Here we have three very different projects, one of which is ongoing. They all share the fact that they could not exist without the internet.

Mouchette

Mouchette was a fairly early internet artwork created by the pseudonymous “Mouchette,” a girl who is “nearly thirteen years old” and “an artist.” Years later it was revealed that the website was actually created by artist Martine Neddam, who is known in the digital art world for her personae (she is also the artist behind David Still and XiaoQian).

The site was based on Mouchette, a 1937 novel by Georges Bernanos. It explores themes of sex and death and is made more disturbing by the age of the supposed site owner. There’s a story and it’s not necessarily one most people would want to linger on, but you have to appreciate the time that went into it.
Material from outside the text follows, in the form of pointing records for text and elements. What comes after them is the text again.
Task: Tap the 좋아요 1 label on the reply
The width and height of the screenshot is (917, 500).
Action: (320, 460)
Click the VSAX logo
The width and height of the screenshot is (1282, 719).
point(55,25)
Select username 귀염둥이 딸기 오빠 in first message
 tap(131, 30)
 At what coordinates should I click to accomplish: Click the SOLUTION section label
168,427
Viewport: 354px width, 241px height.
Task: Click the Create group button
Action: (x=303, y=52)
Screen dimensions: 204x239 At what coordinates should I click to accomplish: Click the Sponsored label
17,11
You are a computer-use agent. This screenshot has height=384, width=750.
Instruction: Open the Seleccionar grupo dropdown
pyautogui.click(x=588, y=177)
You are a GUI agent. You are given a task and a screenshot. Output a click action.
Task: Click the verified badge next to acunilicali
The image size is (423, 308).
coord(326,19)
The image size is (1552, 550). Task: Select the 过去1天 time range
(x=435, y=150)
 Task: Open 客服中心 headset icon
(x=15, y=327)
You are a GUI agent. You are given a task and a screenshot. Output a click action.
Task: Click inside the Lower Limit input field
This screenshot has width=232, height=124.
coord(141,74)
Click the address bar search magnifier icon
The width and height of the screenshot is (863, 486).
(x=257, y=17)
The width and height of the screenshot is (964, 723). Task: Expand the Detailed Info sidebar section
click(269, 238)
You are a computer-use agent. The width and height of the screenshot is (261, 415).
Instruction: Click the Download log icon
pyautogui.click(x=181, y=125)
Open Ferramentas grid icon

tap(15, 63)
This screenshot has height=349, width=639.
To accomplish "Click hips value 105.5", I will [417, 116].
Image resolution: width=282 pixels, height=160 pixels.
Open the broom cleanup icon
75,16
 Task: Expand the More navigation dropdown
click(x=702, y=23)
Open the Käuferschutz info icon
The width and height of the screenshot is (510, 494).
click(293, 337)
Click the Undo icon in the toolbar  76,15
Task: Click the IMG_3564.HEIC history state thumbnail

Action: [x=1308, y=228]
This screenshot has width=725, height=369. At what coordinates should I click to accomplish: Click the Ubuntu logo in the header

I first discovered Mouchette when I took a digital art class in college and was surprised to find that she is still online today. Back then, you could submit your email address and receive messages from Mouchette a few days later and perhaps that’s why I’ve never quite been able to shake her, despite receiving her last missive in 2011.

The Lizzie Bennet Diaries

Vlogging was in its heyday in the 2010s and so the Lizzie Bennet Diaries were truly of their moment. There were YouTube channels for the various characters of this Pride and Prejudice retelling. Though the story itself is told in a fairly linear way, Ashley Clements, as Elizabeth Bennet, would also respond to (real) audience questions in character in separate Q&A vlogs. Spinoff vlogs in the form of faux instructional videos and demos were also created.

Lizzie, a graduate student in communications, lives with her parents and two sisters, Jane and Lydia. She begins a vlog series with her friend, Charlotte. When new neighbors Bing Lee and William Darcey move into a nearby mansion, Lizzie’s mother schemes to match Bing with one of the girls and…you know where this is going, right?

If you missed this media moment but, like me, have always meant to catch up (2012 was not my best year), you can watch starting from episode 1 on YouTube or by streaming it on AppleTV+.

Question Mark, Ohio

Begun as a project on Instagram, Question Mark, Ohio has expanded to more websites and Twitter accounts than have probably been found at this point. Launched by Joe Meno and Dan Sinker, it follows the story of Violet, a young girl in Question Mark, a town where things keep disappearing. The art is AI-generated and adds to the spooky, slightly-off-kilter sense of the town itself. The project was built six months before it launched in April 2023. It is meant to be a novel written across “the whole internet.”

Violet hates French class and provides updates on town plays. Everything is going on as usual in Question Mark, a town where most students will end up working at the envelope factory, until her neighbor’s cat, Mr. Business, goes missing and joins the untold number of other missing things in Question Mark.

The story is expected to carry on for a year and you can get started by following the account @violetinquestion on Instagram. The deeper you go, the more you’ll find. I followed some links and ended up on the website of a 3rd grade teacher in Question Mark that managed to both seem eerie and also exactly like every other elementary school teacher’s class website I’ve ever seen. If you’d like to get caught up on the goings-on in Question Mark, check out the local library.

It’s exciting to be part of a story where you can pick your own path and discover things at your own speed. It is a good reminder that there are so many different ways to tell a story, even a classic story, and that we all have stories to tell.